Nils Inne n’est pas comme ses personnages. Il est agité, hyperactif, il parle beaucoup, réfléchit tout haut, et rapidement se met à dessiner pour occuper son temps. Il a arrêté l’école très tôt, pas vraiment adapté à rester assis sur une chaise pour écouter le prof. Il a donc fait du skateboard à plein temps, avec l’accord parental.
Quelques marques le soutiennent, Nils voyage pour faire des photos et des vidéos, il est dans les magazines, et de cette vie, il en retient les bons moments et la liberté qu’il a acquis. La suite logique, c’est le dessin. Il le pratique depuis tout petit, et avec acharnement ça deviendra son métier. Il nous en parle en plus amples détails.

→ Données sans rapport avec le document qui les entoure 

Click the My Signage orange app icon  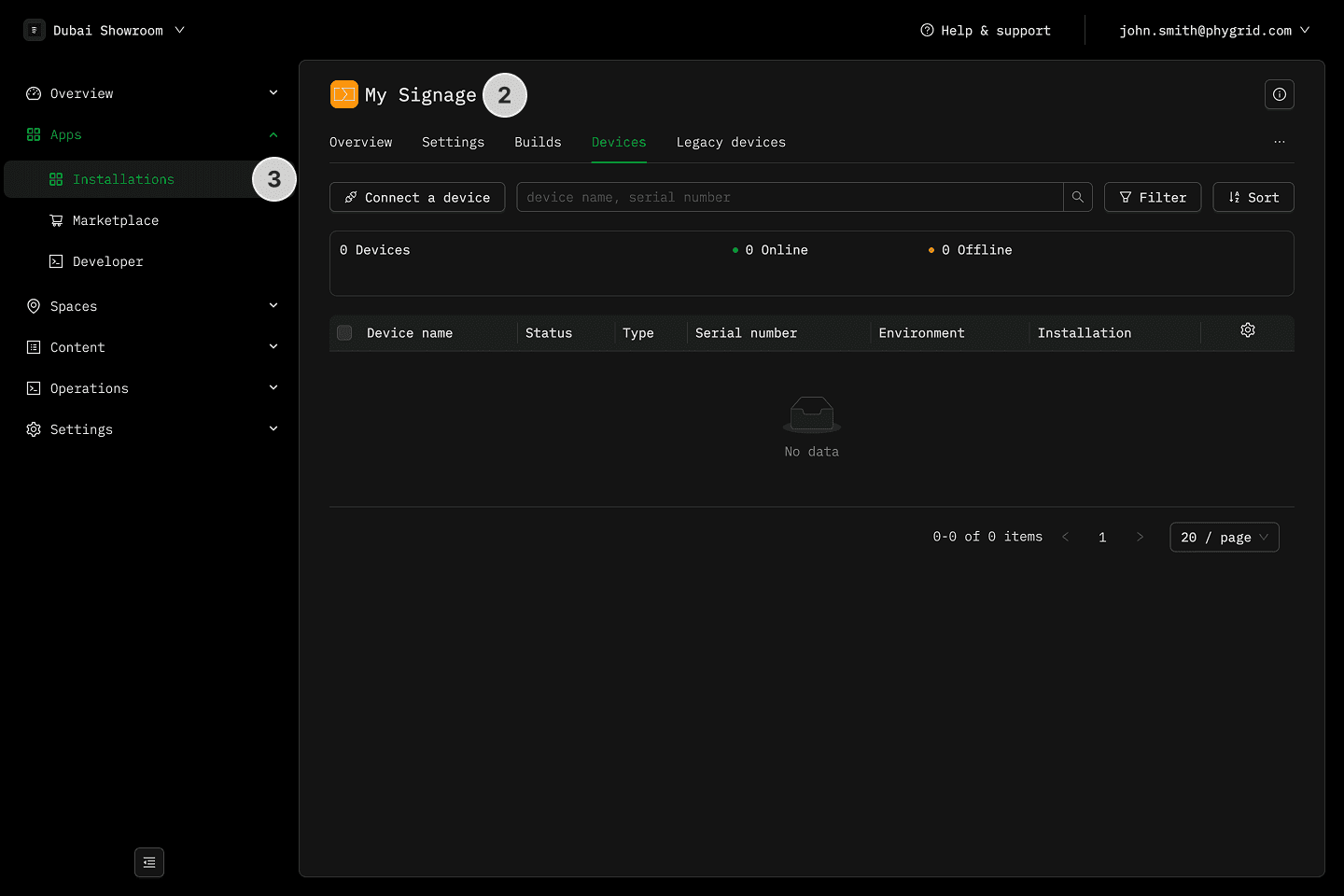(x=343, y=94)
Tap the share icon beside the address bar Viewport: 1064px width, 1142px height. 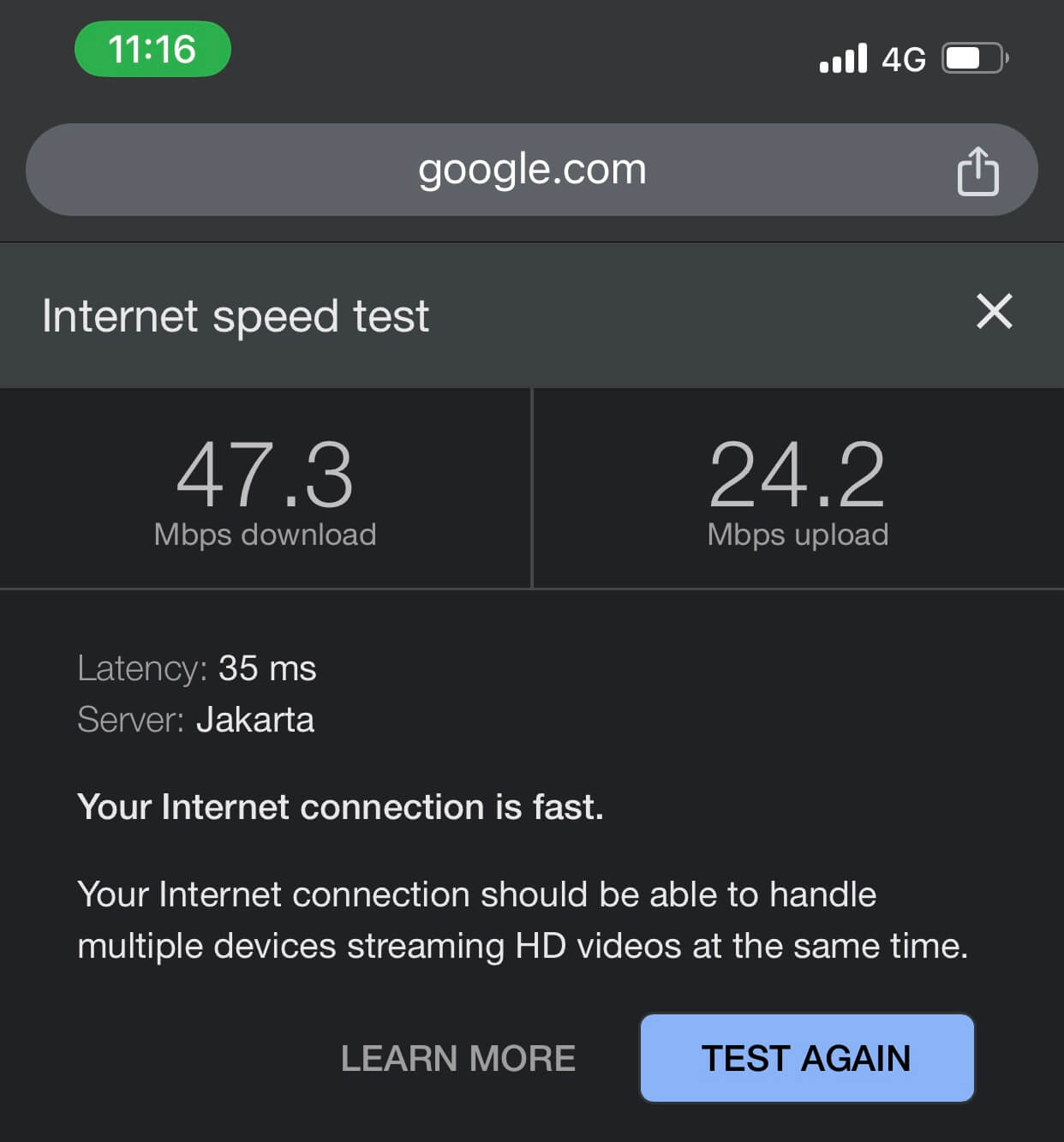pyautogui.click(x=977, y=170)
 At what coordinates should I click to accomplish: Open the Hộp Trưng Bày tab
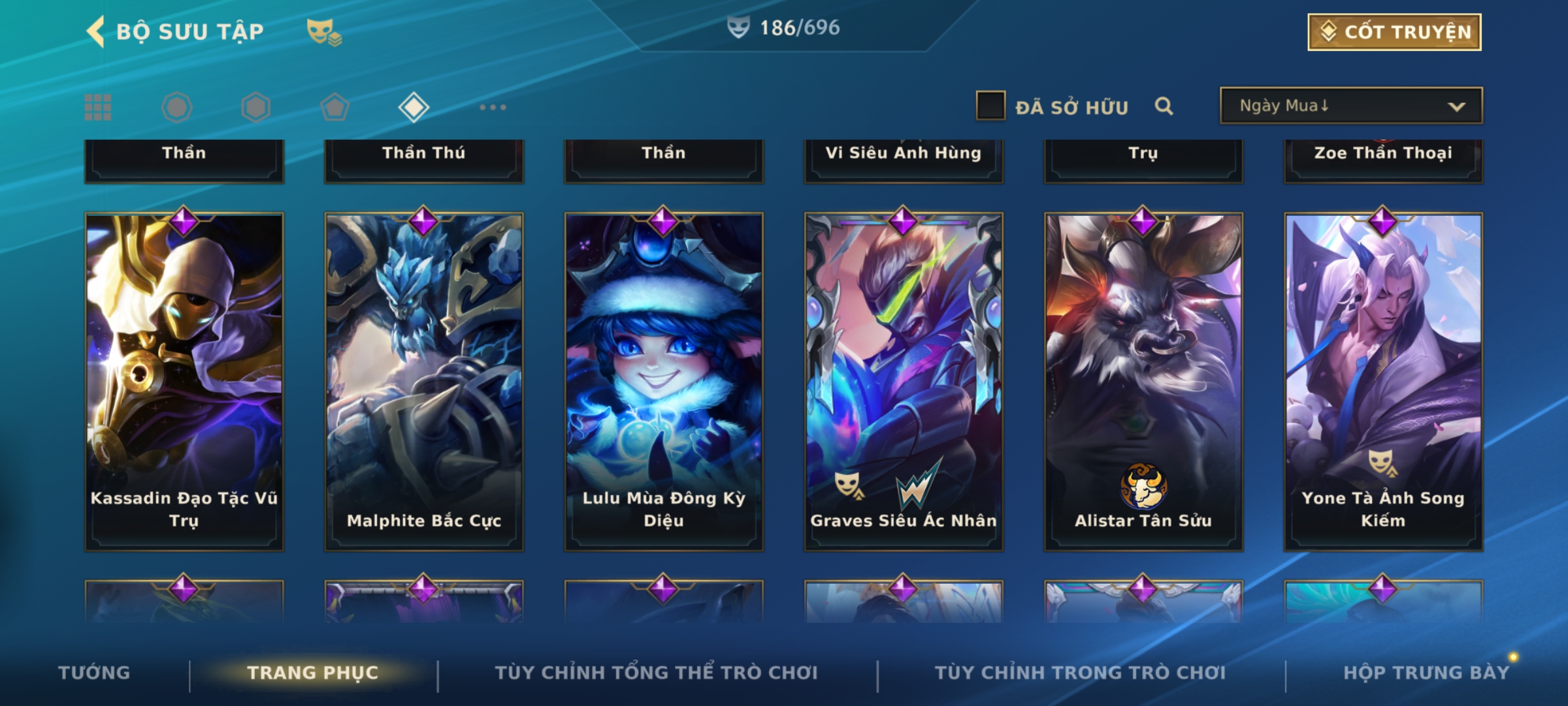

Tu es de passage à Paris, tu as réalisé une grande fresque près de la place de la Nation, tu peux en dire plus ?
J’y ai passé à peu près trois semaines au pinceau sur un échafaudage. Et là, je suis revenu pour quelques retouches, il y a des coulures à cause des plantes en haut du mur et j’ai fait des modifications au POSCA noir pour que les contours soient nets.
Les gens m’ont dit que les défauts ne se voyaient pas, mais je voulais que ce soit propre. Elle fait 14 mètres sur 7 mètres de haut, un beau bébé. C’est un peu dommage car c’est dans une cour d’immeuble, on l’aperçoit seulement de la rue. Mais tous les gens qui bossent ici la verront.
Tu es aujourd’hui un artiste / peintre, tu peux revenir sur ta pratique du skate qui est une activité très liée à ce que tu fais maintenant ?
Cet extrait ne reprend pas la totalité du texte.